ESPN.com Illustrates How Birds and Angels See Football

By Jon Bois

With help from Scouts Inc., ESPN.com has compiled a list of each NFL team’s “best play” and illustrated the routes through interactive flash animations.  They’re all interesting, and a few are pretty funny.  The Cowboys animation seems to depict quarterback Tony Romo faking the handoff and then just tripping and falling backwards.  The play suggested to the Falcons seems to require that head coach Mike Smith print it out, hand it to the opposing offensive coordinator, and say, “Listen, this will only work if you guys hold up your end of the bargain.”  And in the Steelers’ animation, the opposing running back appears to see safety Troy Polamalu throttling toward him, say, “i quit i quit i quit,” and conveniently slow to a halt.

If I had the know-how to put these sort of animations together, I’d replace some of them with the following scripts.

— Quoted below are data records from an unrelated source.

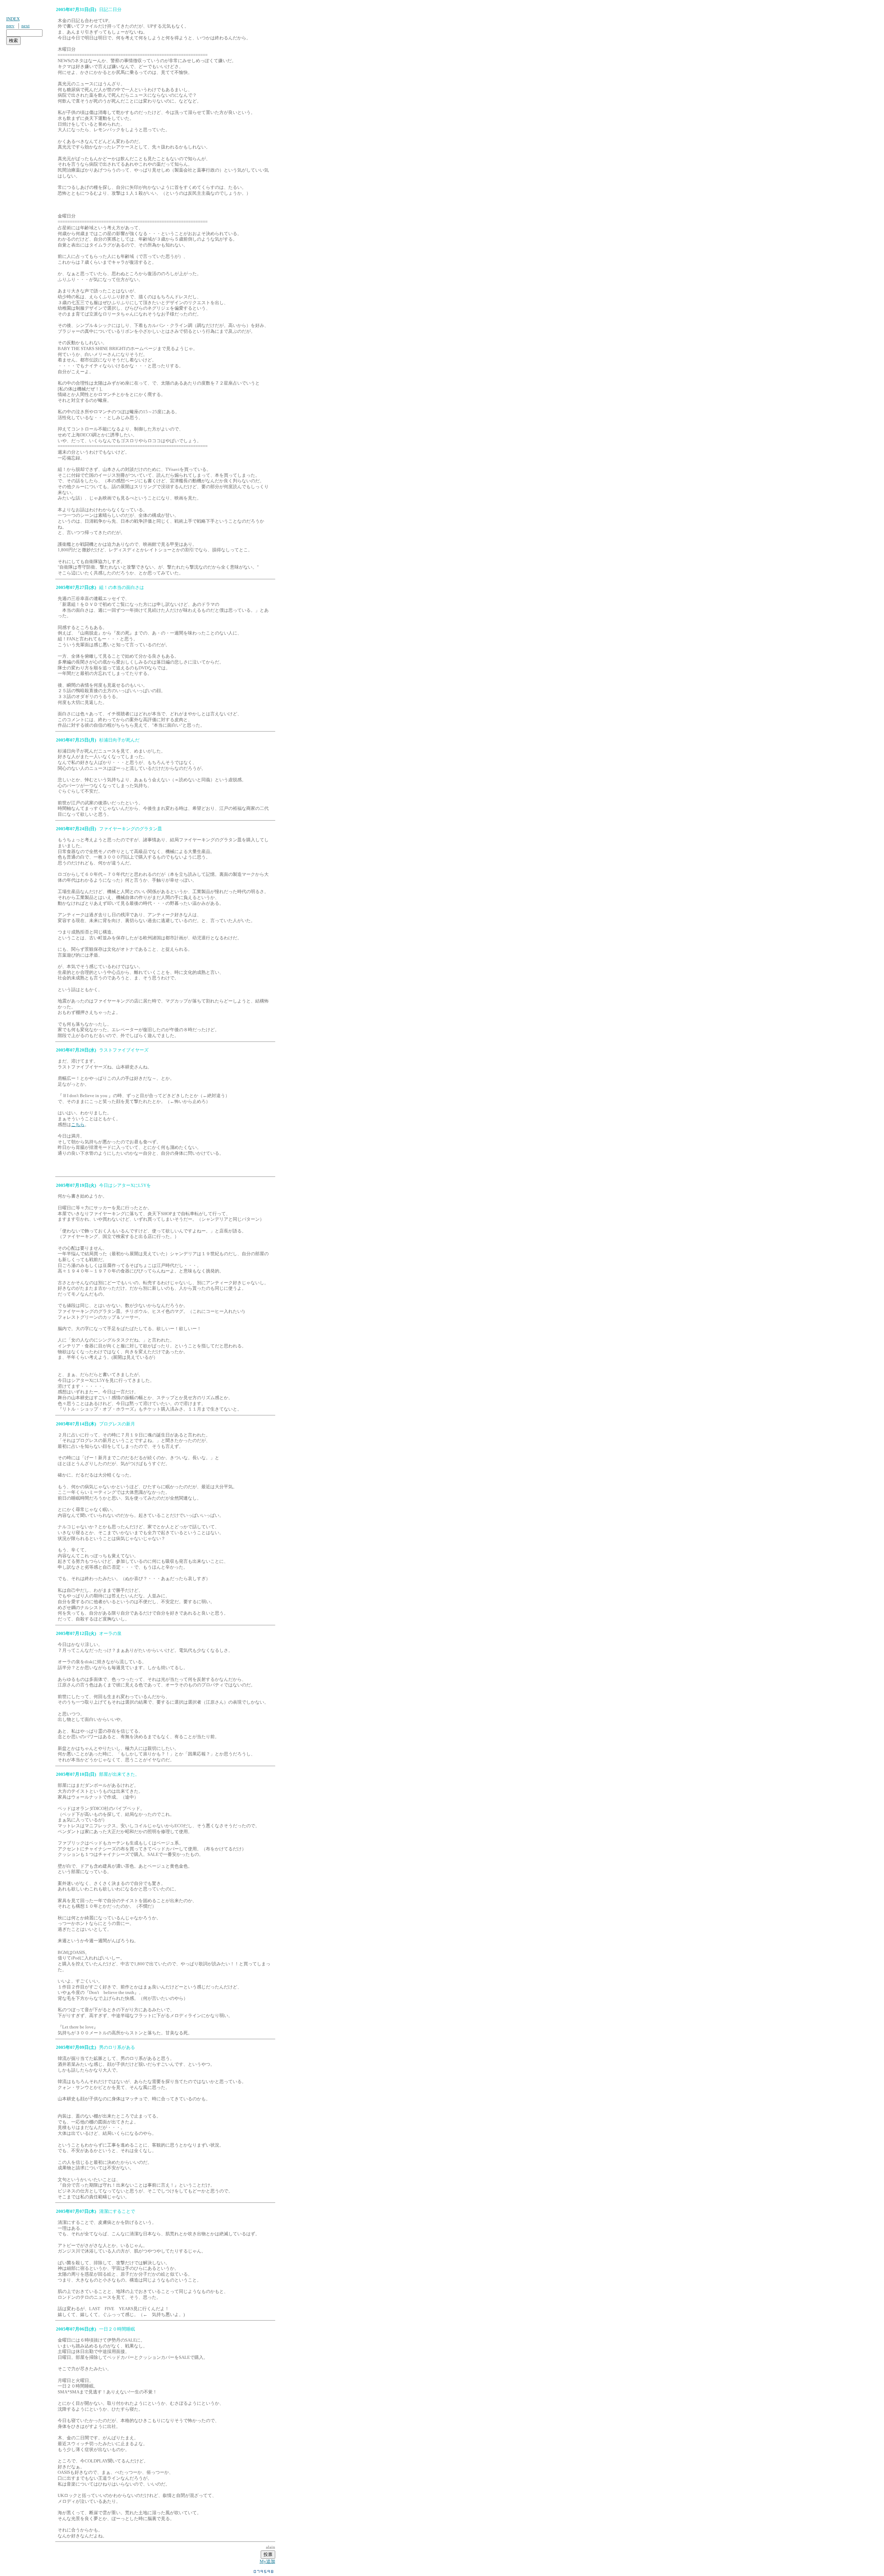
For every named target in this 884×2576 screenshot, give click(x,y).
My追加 (267, 2561)
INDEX (13, 18)
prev (10, 25)
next (25, 25)
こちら (78, 1124)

Kansas City Chiefs: Offensive line ambles toward the sideline, makes arrangements to buy condominiums in Florida or Arizona.  Running back Larry Johnson takes handoff, plows through for -1 yard, makes the face a two-year-old makes after soiling himself.  Punter Dustin Colquitt, who starts the play at fullback for the sake of expedience, just trots a few yards back and waits for the long snap.